WLM: a galáxia anã isolada do Grupo Local

Nos confins do Grupo Local, uma galáxia solitária permanece separada

WLM foi descoberto em 1909 pelo astrônomo alemão Max Wolf, e identificado como uma galáxia quinze anos mais tarde pelos astrônomos Knut Lundmark e Philibert Jacques Melotte - o que explica o apelido incomum da galáxia. A galáxia está localizada na constelação de Cetus (O Monstro do Mar) cerca de três milhões de anos-luz de distância da Via Láctea, que é uma das três galáxias espirais dominantes no Grupo Local.

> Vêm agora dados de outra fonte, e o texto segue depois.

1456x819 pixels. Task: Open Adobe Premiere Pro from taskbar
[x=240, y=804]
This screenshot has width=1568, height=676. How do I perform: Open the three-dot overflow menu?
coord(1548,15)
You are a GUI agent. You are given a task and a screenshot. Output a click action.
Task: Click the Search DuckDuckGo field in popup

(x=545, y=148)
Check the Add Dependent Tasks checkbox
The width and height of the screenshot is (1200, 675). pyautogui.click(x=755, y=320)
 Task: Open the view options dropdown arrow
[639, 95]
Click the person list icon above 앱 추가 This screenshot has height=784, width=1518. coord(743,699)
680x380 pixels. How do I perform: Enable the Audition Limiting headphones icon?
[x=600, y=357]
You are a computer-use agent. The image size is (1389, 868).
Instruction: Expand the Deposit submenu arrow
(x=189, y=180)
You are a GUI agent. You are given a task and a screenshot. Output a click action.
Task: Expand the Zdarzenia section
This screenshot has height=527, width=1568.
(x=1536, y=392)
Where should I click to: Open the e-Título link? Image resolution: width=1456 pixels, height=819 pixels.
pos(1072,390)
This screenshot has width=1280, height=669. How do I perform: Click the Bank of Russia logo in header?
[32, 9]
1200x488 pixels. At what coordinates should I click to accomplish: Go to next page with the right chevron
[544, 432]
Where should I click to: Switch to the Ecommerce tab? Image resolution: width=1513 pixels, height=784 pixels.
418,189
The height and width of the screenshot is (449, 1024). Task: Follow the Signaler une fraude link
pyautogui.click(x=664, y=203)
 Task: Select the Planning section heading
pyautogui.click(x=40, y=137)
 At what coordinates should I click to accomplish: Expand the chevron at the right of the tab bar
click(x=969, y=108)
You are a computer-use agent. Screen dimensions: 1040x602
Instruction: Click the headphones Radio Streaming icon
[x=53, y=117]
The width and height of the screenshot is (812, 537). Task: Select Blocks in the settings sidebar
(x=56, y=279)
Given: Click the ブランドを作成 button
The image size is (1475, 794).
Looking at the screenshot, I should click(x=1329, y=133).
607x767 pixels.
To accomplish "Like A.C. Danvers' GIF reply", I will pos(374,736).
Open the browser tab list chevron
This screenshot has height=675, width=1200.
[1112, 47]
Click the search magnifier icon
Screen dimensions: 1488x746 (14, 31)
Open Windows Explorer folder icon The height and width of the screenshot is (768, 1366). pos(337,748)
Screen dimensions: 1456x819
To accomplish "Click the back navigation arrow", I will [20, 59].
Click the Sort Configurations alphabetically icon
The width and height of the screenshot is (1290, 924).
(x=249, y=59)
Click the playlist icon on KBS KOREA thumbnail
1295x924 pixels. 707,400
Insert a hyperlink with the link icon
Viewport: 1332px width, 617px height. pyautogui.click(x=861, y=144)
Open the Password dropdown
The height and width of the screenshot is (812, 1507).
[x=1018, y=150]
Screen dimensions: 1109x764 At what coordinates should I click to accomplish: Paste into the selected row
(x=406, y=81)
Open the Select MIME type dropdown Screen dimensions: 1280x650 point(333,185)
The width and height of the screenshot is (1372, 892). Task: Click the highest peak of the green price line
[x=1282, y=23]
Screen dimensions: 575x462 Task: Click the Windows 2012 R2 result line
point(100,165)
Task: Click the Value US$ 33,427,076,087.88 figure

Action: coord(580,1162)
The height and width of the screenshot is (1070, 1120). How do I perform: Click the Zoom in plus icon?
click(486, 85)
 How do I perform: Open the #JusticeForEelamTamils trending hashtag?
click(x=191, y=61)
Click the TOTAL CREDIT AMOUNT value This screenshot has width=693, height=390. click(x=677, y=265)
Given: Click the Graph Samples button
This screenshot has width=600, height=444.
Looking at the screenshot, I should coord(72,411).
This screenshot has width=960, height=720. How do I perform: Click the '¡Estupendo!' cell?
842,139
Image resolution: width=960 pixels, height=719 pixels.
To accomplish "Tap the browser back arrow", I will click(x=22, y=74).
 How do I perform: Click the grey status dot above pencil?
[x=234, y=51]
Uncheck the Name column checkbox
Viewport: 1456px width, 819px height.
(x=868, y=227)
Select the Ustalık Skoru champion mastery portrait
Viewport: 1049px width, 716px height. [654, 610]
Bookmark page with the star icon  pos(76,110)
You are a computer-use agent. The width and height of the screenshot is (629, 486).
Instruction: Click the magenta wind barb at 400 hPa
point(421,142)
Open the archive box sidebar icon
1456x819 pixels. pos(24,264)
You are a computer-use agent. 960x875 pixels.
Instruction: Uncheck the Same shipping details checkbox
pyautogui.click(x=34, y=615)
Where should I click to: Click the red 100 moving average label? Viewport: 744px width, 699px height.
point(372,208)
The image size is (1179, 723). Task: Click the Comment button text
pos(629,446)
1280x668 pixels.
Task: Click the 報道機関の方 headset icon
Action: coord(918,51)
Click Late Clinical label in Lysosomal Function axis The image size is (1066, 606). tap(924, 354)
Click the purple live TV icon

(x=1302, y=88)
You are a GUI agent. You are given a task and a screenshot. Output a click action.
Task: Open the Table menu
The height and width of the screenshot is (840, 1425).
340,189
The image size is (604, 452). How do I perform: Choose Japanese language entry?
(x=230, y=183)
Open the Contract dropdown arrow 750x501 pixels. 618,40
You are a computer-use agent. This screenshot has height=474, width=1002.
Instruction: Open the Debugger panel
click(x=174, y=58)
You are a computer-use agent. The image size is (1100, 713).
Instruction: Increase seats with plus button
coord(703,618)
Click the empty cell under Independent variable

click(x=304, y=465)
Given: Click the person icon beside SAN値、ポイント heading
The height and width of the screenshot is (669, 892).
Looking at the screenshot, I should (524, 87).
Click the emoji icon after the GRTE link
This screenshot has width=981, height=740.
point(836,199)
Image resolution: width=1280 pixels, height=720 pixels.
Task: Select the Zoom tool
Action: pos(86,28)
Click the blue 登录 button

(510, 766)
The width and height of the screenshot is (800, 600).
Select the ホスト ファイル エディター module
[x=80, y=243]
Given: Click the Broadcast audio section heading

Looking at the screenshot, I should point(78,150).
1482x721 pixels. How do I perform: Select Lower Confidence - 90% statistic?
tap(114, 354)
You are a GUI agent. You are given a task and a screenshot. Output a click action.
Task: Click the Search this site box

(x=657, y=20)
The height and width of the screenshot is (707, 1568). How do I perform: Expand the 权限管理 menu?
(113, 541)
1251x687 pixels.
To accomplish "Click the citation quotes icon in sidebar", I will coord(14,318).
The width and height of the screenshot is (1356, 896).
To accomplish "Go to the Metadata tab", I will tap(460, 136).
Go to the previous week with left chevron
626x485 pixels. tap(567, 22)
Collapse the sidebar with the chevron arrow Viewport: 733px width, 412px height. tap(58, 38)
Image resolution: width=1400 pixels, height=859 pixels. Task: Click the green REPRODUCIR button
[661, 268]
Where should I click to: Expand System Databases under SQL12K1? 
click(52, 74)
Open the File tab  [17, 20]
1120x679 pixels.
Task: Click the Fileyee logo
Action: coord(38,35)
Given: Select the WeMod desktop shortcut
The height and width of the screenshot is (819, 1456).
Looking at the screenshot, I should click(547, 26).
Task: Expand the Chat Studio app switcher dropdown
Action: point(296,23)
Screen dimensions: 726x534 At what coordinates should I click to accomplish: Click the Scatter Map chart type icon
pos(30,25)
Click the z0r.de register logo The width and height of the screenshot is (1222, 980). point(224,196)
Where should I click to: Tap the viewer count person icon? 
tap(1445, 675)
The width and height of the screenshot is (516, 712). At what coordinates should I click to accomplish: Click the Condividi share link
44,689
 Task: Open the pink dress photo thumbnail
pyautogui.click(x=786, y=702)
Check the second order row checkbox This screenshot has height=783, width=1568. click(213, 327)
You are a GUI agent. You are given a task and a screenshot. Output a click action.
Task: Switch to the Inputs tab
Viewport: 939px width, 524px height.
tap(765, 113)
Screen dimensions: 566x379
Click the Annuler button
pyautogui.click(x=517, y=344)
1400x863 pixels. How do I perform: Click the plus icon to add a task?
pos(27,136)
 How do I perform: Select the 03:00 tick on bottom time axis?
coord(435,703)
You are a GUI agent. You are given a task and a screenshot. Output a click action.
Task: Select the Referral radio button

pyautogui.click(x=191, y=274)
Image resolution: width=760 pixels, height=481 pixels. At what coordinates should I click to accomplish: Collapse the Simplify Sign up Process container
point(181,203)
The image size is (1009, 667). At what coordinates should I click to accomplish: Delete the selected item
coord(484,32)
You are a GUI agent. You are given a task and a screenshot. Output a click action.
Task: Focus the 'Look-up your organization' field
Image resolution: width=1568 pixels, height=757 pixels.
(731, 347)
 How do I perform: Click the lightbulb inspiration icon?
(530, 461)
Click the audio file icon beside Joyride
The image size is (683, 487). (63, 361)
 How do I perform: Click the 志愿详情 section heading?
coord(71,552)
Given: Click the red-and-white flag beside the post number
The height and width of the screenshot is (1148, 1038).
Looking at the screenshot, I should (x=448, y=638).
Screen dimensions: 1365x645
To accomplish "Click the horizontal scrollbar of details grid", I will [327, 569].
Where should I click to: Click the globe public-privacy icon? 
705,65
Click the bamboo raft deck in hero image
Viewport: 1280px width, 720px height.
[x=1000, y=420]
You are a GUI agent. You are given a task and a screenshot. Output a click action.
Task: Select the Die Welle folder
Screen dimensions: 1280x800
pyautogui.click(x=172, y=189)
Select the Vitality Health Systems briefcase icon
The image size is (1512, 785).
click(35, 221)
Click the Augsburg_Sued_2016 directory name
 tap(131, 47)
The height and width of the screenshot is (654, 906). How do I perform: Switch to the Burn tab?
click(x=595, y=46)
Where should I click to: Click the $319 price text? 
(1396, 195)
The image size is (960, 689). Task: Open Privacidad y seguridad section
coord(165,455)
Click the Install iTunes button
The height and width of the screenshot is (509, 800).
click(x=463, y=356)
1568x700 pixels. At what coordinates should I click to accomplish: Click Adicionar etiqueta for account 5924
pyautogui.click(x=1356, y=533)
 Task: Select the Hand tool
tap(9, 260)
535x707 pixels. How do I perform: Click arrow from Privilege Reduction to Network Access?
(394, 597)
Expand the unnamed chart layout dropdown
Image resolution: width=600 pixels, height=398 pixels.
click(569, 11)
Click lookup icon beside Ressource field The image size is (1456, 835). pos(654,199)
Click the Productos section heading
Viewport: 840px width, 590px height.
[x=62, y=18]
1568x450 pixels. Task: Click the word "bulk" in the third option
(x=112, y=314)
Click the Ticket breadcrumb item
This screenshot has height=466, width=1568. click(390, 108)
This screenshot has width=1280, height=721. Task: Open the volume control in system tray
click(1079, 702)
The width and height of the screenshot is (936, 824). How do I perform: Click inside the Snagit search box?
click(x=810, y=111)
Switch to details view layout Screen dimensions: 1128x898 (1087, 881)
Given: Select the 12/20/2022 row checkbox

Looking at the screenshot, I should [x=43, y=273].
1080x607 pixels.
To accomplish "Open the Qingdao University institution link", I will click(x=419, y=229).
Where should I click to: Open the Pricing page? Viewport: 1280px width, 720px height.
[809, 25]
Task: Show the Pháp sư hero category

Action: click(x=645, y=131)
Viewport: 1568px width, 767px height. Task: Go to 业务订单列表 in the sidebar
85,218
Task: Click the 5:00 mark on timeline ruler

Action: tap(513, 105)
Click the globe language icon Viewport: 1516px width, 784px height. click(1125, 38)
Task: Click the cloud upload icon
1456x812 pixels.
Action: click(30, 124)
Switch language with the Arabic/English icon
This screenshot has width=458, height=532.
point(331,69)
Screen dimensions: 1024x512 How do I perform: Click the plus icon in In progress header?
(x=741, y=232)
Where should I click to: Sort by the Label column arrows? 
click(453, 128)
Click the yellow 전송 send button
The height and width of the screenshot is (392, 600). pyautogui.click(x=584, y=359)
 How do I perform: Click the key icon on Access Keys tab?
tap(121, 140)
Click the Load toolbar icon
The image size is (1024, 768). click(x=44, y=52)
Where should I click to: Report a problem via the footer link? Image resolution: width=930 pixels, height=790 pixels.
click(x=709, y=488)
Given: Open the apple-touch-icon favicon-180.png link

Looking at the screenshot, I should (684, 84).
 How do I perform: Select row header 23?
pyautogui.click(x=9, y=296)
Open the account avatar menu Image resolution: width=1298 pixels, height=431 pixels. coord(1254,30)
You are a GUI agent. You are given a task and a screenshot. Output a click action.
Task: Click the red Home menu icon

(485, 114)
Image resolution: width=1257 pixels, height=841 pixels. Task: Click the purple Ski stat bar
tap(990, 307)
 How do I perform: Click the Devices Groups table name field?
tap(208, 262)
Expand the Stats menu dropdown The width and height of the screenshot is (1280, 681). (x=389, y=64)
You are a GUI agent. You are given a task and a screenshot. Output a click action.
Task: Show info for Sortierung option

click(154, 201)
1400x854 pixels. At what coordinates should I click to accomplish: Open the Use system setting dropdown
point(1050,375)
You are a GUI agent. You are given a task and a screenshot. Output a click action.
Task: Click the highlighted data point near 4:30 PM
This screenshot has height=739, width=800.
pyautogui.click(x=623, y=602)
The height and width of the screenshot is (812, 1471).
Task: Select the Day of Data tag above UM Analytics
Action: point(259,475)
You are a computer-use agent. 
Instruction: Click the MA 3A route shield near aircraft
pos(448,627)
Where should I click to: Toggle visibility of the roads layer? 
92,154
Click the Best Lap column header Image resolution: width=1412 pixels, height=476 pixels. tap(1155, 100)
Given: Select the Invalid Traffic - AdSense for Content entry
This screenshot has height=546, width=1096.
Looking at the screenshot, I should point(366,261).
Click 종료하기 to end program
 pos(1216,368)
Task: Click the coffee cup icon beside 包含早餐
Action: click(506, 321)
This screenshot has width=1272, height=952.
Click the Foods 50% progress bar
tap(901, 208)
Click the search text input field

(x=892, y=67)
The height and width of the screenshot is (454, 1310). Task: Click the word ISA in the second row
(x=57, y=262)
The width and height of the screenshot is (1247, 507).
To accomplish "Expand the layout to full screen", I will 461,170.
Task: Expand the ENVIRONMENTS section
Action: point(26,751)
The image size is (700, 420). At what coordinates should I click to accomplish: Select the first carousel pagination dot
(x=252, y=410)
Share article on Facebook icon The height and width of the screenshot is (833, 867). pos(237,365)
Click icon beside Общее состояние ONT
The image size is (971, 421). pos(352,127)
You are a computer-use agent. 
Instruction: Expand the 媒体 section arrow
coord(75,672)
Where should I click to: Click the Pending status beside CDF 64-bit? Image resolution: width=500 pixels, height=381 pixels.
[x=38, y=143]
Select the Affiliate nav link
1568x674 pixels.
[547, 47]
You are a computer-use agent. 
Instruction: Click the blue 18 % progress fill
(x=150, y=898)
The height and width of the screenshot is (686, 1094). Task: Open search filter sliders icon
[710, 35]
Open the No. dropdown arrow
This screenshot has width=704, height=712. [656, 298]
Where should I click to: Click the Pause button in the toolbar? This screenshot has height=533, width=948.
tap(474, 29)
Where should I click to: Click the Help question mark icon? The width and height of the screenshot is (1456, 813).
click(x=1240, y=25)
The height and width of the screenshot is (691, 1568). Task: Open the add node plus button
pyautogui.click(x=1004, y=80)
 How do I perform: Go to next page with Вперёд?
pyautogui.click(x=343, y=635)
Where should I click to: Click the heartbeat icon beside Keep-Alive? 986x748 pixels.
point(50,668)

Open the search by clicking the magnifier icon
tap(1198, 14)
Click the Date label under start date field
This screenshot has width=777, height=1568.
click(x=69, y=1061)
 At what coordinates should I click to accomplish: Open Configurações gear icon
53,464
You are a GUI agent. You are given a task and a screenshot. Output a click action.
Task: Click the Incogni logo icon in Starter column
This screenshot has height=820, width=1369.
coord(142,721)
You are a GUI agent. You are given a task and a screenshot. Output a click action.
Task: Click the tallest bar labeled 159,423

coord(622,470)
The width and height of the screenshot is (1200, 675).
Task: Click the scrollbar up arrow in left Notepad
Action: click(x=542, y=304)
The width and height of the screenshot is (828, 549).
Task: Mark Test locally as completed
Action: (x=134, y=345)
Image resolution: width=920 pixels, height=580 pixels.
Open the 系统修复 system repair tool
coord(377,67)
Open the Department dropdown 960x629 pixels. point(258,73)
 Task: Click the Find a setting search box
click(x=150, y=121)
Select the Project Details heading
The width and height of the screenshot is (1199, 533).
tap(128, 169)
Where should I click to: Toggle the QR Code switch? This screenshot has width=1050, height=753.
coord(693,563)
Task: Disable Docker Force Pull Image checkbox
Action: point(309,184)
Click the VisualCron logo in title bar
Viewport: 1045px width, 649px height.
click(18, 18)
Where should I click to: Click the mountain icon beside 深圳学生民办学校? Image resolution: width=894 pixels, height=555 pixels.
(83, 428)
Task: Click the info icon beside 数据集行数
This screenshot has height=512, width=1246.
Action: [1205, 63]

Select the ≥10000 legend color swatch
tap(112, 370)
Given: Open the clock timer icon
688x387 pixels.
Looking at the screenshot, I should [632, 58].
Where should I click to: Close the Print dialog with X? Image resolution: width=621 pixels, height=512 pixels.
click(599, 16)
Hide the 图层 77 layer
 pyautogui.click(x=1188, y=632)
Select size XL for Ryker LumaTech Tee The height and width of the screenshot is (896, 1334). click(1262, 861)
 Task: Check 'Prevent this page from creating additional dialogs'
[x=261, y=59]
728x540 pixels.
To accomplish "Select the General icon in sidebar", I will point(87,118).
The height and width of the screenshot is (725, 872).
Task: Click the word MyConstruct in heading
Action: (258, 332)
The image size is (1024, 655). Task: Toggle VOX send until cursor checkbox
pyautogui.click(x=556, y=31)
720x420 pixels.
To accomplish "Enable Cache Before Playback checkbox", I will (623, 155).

WLM é muito pequena e não tem estrutura, daí a sua classificação como uma galáxia anã irregular. WLM se estende por cerca de 8000 anos-luz, na sua maior parte, uma medida que inclui um halo de estrelas extremamente velhas descobertas em 1996.


Os astrônomos acreditam que comparativamente, pequenas galáxias primordiais interagiam umas com as outras gravitacionalmente e em muitos casos se fundiram, construindo-se em galáxias compostas maiores. Ao longo de bilhões de anos, este processo de fusão montou o grande espiral e galáxias elípticas que agora parecem ser comuns no universo moderno. Galáxias reunidas desta forma são semelhantes à forma como as populações humanas têm se deslocado ao longo de milhares de anos e se misturado em assentamentos maiores, eventualmente, dando origem a megacidades de hoje.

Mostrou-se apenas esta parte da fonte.